This paper investigates the endogenous formation of network structure in social learning: how agents jointly determine connection topology through rational choices of signal precision and learning dimension. Departing from the literature’s assumption of exogenously fixed networks, we integrate signal quality and dimensional selection into the network formation mechanism. Combining a social learning model with graph-theoretic kernel methods and game-theoretic analysis, we propose a dynamic weighted linkage rule based on kernel distance to achieve influence equalization. We theoretically establish that, under a fixed network, agents’ optimal precision choices induce social efficiency loss of order $O(n^{1/3})$; by contrast, under endogenous network formation, individual strategies spontaneously converge toward more balanced information influence distributions, substantially improving collective learning efficiency.
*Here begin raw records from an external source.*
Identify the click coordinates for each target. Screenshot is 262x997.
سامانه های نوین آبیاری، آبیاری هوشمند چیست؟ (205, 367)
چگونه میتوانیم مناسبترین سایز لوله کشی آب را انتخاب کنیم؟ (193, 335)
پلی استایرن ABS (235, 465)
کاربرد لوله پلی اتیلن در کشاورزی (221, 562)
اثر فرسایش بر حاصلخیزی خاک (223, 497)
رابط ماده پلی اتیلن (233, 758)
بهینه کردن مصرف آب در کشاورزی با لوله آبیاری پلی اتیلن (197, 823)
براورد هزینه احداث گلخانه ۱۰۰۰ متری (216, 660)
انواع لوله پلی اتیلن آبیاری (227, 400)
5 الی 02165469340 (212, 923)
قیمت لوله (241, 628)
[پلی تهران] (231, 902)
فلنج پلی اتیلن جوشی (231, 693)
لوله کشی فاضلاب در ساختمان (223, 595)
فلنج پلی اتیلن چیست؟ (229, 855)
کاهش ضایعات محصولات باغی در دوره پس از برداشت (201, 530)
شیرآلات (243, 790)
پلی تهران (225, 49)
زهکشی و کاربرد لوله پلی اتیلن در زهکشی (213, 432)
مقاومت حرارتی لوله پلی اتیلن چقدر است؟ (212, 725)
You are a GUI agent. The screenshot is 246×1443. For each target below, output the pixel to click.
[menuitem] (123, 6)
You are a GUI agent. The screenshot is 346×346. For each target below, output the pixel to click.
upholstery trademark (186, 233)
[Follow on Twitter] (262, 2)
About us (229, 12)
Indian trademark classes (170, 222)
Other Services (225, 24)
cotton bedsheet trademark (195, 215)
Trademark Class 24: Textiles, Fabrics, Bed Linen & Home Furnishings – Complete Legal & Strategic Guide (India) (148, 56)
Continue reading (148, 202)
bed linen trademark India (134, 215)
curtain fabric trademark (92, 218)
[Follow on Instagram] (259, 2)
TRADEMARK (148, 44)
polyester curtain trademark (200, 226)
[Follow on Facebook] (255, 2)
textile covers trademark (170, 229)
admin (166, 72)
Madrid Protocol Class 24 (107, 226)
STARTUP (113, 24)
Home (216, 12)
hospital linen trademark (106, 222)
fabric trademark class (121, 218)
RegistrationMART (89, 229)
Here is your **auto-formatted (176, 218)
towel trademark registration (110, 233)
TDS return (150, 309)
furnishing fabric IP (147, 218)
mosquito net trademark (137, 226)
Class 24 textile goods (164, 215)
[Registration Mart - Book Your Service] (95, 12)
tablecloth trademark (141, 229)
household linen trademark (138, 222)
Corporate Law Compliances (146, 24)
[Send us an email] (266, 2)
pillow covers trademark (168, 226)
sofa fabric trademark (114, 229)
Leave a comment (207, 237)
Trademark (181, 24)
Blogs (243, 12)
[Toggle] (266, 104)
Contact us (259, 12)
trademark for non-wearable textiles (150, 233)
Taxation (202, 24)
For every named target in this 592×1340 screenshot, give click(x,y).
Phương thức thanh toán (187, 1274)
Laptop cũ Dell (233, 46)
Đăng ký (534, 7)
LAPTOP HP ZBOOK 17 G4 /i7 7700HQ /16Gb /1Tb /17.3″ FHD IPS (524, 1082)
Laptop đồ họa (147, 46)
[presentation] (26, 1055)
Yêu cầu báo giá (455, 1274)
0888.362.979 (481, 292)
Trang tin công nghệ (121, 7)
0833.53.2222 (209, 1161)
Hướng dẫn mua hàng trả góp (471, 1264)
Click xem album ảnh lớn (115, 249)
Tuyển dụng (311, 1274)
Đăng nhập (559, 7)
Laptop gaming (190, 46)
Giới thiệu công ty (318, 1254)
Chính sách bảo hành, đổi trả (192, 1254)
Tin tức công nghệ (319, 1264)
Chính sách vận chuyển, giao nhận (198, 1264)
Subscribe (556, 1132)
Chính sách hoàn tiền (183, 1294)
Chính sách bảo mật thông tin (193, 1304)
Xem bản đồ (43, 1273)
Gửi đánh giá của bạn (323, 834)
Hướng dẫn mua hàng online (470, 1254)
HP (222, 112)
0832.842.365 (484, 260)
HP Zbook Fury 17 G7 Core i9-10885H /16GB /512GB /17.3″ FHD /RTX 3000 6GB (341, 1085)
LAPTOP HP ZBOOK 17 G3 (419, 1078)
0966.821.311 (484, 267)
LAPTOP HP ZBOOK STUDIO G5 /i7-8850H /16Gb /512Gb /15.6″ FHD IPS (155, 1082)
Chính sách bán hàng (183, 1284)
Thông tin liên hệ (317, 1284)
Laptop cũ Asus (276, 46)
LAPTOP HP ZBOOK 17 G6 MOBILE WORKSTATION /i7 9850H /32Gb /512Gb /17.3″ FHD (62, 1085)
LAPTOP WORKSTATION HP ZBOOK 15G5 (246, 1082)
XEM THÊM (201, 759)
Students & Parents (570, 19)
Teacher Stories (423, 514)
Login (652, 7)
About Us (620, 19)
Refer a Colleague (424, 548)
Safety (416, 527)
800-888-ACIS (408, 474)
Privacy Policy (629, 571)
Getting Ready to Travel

Our key contribution lies in being the first to endogenize both signal quality and learning dimension within network evolution, thereby uncovering the systemic tension between individual rationality and social optimality, and characterizing a feasible target architecture for influence equalization.

This paper presents a social learning model where the network structure is endogenously determined by signal precision and dimension choices. Agents not only choose the precision of their signals and what dimension of the state to learn about, but these decisions directly determine the underlying network structure on which social learning occurs. We show that under a fixed network structure, the optimal precision choice is sublinear in the agent's stationary influence in the network, and this individually optimal choice is worse than the socially optimal choice by a factor of $n^{1/3}$. Under a dynamic network structure, we specify the network by defining a kernel distance between agents, which then determines how much weight agents place on one another. Agents choose dimensions to learn about such that their choice minimizes the squared sum of influences of all agents: a network with equally distributed influence across agents is ideal.